Earth System Model Simulations Run at NERSC Yield Surprising Results

March 18, 2015

Contact: Dan Krotz, dakrotz@lbl.gov, 510-486-4019

Permafrost

Zonal-mean C fluxes for transient, fully‐forced, coupled C-N run with decomposable deep C. Net high latitude fluxes associated with permafrost thaw persist long after the thaw has occurred and are on same order as tropical C uptake due to CO₂ fertilization and changing land‐use; this represents an important aspect of the global terrestrial carbon cycle response to CO2 emissions.

There’s a carbon showdown brewing in the Arctic as Earth’s climate changes. On one side, thawing permafrost could release enormous amounts of long-frozen carbon into the atmosphere. On the opposing side, as high-latitude regions warm, plants will grow more quickly, which means they’ll take in more carbon from the atmosphere.

Whichever side wins will have a big impact on the carbon cycle and the planet’s climate. If the balance tips in favor of permafrost-released carbon, climate change could accelerate.
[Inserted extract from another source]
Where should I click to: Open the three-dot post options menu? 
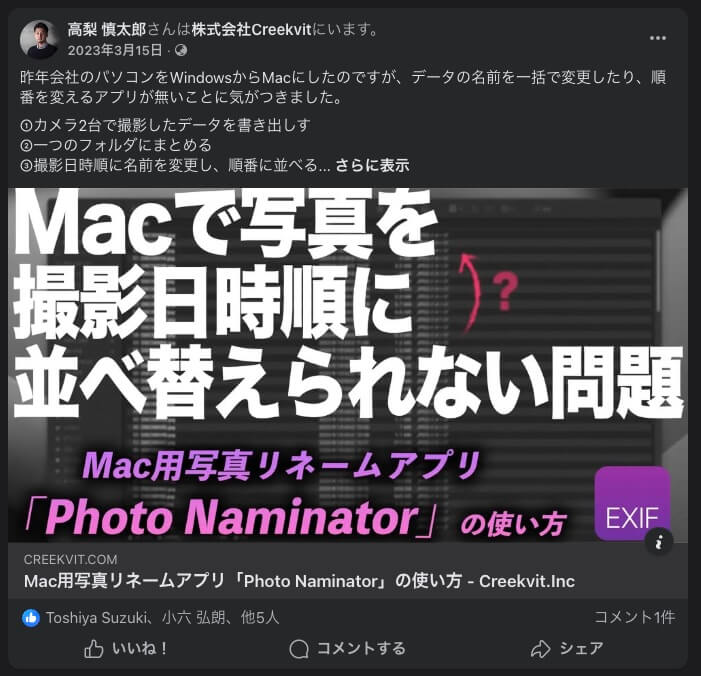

If the balance tips in favor of carbon-consuming plants, climate change could slow down.

Turns out the result will be lopsided. There will be a lot more carbon released from thawing permafrost than the amount taken in by more Arctic vegetation, according to new computer simulations conducted by scientists from the U.S. Department of Energy’s Lawrence Berkeley National Laboratory (Berkeley Lab). The terrestrial ecosystem portion of the Earth system model simulations were conducted at NERSC.

The findings are from an Earth system model that is the first to represent permafrost processes as well as the dynamics of carbon and nitrogen in the soil. Simulations using the model showed that by the year 2300, if climate change continues unchecked, the net loss of carbon to the atmosphere from Arctic permafrost would range from between 21 petagrams and 164 petagrams. That’s equivalent to between two years and 16 years of human-induced CO2 emissions.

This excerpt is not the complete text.